(Supplied data)

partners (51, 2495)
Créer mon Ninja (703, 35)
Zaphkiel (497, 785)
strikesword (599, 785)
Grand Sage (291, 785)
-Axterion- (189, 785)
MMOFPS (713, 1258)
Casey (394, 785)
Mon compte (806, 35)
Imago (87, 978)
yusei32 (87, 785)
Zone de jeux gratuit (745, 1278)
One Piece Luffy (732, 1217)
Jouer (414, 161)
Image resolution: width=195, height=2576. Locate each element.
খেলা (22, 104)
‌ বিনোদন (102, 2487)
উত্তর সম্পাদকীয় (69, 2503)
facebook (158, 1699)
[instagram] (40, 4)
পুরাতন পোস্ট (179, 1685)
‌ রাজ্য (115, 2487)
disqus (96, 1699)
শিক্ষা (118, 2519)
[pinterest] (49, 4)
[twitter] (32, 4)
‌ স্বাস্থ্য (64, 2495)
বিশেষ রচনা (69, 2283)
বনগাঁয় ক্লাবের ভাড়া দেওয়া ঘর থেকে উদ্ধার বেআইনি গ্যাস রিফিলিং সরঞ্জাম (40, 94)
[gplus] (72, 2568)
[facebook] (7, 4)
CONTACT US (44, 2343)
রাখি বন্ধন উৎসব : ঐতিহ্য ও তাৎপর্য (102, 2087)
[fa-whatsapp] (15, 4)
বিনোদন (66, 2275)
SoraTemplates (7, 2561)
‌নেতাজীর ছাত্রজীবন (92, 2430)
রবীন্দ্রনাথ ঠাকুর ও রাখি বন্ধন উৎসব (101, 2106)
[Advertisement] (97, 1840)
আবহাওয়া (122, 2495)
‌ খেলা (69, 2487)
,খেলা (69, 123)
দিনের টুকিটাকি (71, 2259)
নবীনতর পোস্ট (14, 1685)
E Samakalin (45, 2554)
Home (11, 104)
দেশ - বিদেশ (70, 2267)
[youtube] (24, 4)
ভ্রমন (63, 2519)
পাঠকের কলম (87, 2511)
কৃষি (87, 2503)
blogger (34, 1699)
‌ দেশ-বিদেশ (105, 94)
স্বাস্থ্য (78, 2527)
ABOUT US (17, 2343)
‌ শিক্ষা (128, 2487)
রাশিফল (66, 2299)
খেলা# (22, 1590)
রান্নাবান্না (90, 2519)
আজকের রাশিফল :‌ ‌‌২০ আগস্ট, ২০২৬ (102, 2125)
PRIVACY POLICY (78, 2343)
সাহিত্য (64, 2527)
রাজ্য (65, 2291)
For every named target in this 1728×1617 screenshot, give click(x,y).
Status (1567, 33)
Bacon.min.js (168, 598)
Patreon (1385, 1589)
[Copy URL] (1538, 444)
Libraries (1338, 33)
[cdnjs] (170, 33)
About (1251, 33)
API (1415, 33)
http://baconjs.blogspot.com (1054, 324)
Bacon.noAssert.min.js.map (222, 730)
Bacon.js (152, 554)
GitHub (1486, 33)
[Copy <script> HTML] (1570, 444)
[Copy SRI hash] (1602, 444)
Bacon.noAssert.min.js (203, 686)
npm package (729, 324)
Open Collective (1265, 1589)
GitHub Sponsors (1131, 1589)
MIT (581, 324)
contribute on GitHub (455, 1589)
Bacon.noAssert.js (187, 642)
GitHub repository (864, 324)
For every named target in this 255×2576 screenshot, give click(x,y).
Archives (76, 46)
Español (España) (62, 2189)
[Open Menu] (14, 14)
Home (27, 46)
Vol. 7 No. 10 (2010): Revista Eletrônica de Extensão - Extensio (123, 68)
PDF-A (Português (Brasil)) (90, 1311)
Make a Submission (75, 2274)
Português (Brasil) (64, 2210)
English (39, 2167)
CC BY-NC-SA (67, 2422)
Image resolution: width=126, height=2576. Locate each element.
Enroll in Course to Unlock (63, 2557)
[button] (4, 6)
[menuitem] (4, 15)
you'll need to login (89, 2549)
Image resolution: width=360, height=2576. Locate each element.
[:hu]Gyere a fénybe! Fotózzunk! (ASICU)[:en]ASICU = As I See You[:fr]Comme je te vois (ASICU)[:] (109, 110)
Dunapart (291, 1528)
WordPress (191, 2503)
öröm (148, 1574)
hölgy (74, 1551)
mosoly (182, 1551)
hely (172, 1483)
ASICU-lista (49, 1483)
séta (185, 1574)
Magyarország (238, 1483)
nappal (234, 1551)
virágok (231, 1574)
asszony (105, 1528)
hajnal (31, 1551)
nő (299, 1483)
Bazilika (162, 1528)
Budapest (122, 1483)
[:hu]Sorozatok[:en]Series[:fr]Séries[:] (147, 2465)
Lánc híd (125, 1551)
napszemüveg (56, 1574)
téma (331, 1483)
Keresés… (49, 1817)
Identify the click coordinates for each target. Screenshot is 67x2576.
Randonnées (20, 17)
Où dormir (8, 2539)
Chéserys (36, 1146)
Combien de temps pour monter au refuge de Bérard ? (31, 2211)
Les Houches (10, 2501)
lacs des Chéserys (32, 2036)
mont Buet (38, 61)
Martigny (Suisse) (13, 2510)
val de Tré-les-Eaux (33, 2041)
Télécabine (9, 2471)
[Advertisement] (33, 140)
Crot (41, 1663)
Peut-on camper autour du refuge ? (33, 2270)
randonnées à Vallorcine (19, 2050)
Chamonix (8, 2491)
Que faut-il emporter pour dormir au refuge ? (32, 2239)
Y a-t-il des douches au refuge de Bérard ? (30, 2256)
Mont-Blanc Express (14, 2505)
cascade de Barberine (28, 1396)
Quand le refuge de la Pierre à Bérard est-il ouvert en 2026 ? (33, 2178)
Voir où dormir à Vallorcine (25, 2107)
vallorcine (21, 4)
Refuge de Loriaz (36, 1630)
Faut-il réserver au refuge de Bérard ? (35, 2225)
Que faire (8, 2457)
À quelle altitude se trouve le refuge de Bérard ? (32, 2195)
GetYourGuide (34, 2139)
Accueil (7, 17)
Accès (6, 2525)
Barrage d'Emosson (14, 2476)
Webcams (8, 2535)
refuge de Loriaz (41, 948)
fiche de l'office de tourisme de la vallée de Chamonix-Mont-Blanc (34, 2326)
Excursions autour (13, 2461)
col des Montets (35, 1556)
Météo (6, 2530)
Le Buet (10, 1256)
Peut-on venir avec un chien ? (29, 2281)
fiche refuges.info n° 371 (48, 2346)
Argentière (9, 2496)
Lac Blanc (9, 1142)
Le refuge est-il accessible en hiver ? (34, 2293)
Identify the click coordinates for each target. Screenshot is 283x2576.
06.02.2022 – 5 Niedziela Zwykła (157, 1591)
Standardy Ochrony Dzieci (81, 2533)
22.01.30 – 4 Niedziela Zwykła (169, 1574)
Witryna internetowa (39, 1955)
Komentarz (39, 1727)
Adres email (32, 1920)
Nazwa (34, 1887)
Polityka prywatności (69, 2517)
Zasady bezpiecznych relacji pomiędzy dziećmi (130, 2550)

(End Supplied data)

Every record above belongs in the answer, reproduced exactly.

* _Solution to this problem_
partners (51, 2495)
Créer mon Ninja (703, 35)
Zaphkiel (497, 785)
strikesword (599, 785)
Grand Sage (291, 785)
-Axterion- (189, 785)
MMOFPS (713, 1258)
Casey (394, 785)
Mon compte (806, 35)
Imago (87, 978)
yusei32 (87, 785)
Zone de jeux gratuit (745, 1278)
One Piece Luffy (732, 1217)
Jouer (414, 161)
Image resolution: width=195, height=2576. Locate each element.
খেলা (22, 104)
‌ বিনোদন (102, 2487)
উত্তর সম্পাদকীয় (69, 2503)
facebook (158, 1699)
[instagram] (40, 4)
পুরাতন পোস্ট (179, 1685)
‌ রাজ্য (115, 2487)
disqus (96, 1699)
শিক্ষা (118, 2519)
[pinterest] (49, 4)
[twitter] (32, 4)
‌ স্বাস্থ্য (64, 2495)
বিশেষ রচনা (69, 2283)
বনগাঁয় ক্লাবের ভাড়া দেওয়া ঘর থেকে উদ্ধার বেআইনি গ্যাস রিফিলিং সরঞ্জাম (40, 94)
[gplus] (72, 2568)
[facebook] (7, 4)
CONTACT US (44, 2343)
রাখি বন্ধন উৎসব : ঐতিহ্য ও তাৎপর্য (102, 2087)
[fa-whatsapp] (15, 4)
বিনোদন (66, 2275)
SoraTemplates (7, 2561)
‌নেতাজীর ছাত্রজীবন (92, 2430)
রবীন্দ্রনাথ ঠাকুর ও রাখি বন্ধন উৎসব (101, 2106)
[Advertisement] (97, 1840)
আবহাওয়া (122, 2495)
‌ খেলা (69, 2487)
,খেলা (69, 123)
দিনের টুকিটাকি (71, 2259)
নবীনতর পোস্ট (14, 1685)
E Samakalin (45, 2554)
Home (11, 104)
দেশ - বিদেশ (70, 2267)
[youtube] (24, 4)
ভ্রমন (63, 2519)
পাঠকের কলম (87, 2511)
কৃষি (87, 2503)
blogger (34, 1699)
‌ দেশ-বিদেশ (105, 94)
স্বাস্থ্য (78, 2527)
ABOUT US (17, 2343)
‌ শিক্ষা (128, 2487)
রাশিফল (66, 2299)
খেলা# (22, 1590)
রান্নাবান্না (90, 2519)
আজকের রাশিফল :‌ ‌‌২০ আগস্ট, ২০২৬ (102, 2125)
PRIVACY POLICY (78, 2343)
সাহিত্য (64, 2527)
রাজ্য (65, 2291)
For every named target in this 1728×1617 screenshot, give click(x,y).
Status (1567, 33)
Bacon.min.js (168, 598)
Patreon (1385, 1589)
[Copy URL] (1538, 444)
Libraries (1338, 33)
[cdnjs] (170, 33)
About (1251, 33)
API (1415, 33)
http://baconjs.blogspot.com (1054, 324)
Bacon.noAssert.min.js.map (222, 730)
Bacon.js (152, 554)
GitHub (1486, 33)
[Copy <script> HTML] (1570, 444)
[Copy SRI hash] (1602, 444)
Bacon.noAssert.min.js (203, 686)
npm package (729, 324)
Open Collective (1265, 1589)
GitHub Sponsors (1131, 1589)
MIT (581, 324)
contribute on GitHub (455, 1589)
Bacon.noAssert.js (187, 642)
GitHub repository (864, 324)
For every named target in this 255×2576 screenshot, give click(x,y).
Archives (76, 46)
Español (España) (62, 2189)
[Open Menu] (14, 14)
Home (27, 46)
Vol. 7 No. 10 (2010): Revista Eletrônica de Extensão - Extensio (123, 68)
PDF-A (Português (Brasil)) (90, 1311)
Make a Submission (75, 2274)
Português (Brasil) (64, 2210)
English (39, 2167)
CC BY-NC-SA (67, 2422)
Image resolution: width=126, height=2576. Locate each element.
Enroll in Course to Unlock (63, 2557)
[button] (4, 6)
[menuitem] (4, 15)
you'll need to login (89, 2549)
Image resolution: width=360, height=2576. Locate each element.
[:hu]Gyere a fénybe! Fotózzunk! (ASICU)[:en]ASICU = As I See You[:fr]Comme je te vois (ASICU)[:] (109, 110)
Dunapart (291, 1528)
WordPress (191, 2503)
öröm (148, 1574)
hölgy (74, 1551)
mosoly (182, 1551)
hely (172, 1483)
ASICU-lista (49, 1483)
séta (185, 1574)
Magyarország (238, 1483)
nappal (234, 1551)
virágok (231, 1574)
asszony (105, 1528)
hajnal (31, 1551)
nő (299, 1483)
Bazilika (162, 1528)
Budapest (122, 1483)
[:hu]Sorozatok[:en]Series[:fr]Séries[:] (147, 2465)
Lánc híd (125, 1551)
napszemüveg (56, 1574)
téma (331, 1483)
Keresés… (49, 1817)
Identify the click coordinates for each target. Screenshot is 67x2576.
Randonnées (20, 17)
Où dormir (8, 2539)
Chéserys (36, 1146)
Combien de temps pour monter au refuge de Bérard ? (31, 2211)
Les Houches (10, 2501)
lacs des Chéserys (32, 2036)
mont Buet (38, 61)
Martigny (Suisse) (13, 2510)
val de Tré-les-Eaux (33, 2041)
Télécabine (9, 2471)
[Advertisement] (33, 140)
Crot (41, 1663)
Peut-on camper autour du refuge ? (33, 2270)
randonnées à Vallorcine (19, 2050)
Chamonix (8, 2491)
Que faut-il emporter pour dormir au refuge ? (32, 2239)
Y a-t-il des douches au refuge de Bérard ? (30, 2256)
Mont-Blanc Express (14, 2505)
cascade de Barberine (28, 1396)
Quand le refuge de la Pierre à Bérard est-il ouvert en 2026 ? (33, 2178)
Voir où dormir à Vallorcine (25, 2107)
vallorcine (21, 4)
Refuge de Loriaz (36, 1630)
Faut-il réserver au refuge de Bérard ? (35, 2225)
Que faire (8, 2457)
À quelle altitude se trouve le refuge de Bérard ? (32, 2195)
GetYourGuide (34, 2139)
Accueil (7, 17)
Accès (6, 2525)
Barrage d'Emosson (14, 2476)
Webcams (8, 2535)
refuge de Loriaz (41, 948)
fiche de l'office de tourisme de la vallée de Chamonix-Mont-Blanc (34, 2326)
Excursions autour (13, 2461)
col des Montets (35, 1556)
Météo (6, 2530)
Le Buet (10, 1256)
Peut-on venir avec un chien ? (29, 2281)
fiche refuges.info n° 371 (48, 2346)
Argentière (9, 2496)
Lac Blanc (9, 1142)
Le refuge est-il accessible en hiver ? (34, 2293)
Identify the click coordinates for each target. Screenshot is 283x2576.
06.02.2022 – 5 Niedziela Zwykła (157, 1591)
Standardy Ochrony Dzieci (81, 2533)
22.01.30 – 4 Niedziela Zwykła (169, 1574)
Witryna internetowa (39, 1955)
Komentarz (39, 1727)
Adres email (32, 1920)
Nazwa (34, 1887)
Polityka prywatności (69, 2517)
Zasady bezpiecznych relacji pomiędzy dziećmi (130, 2550)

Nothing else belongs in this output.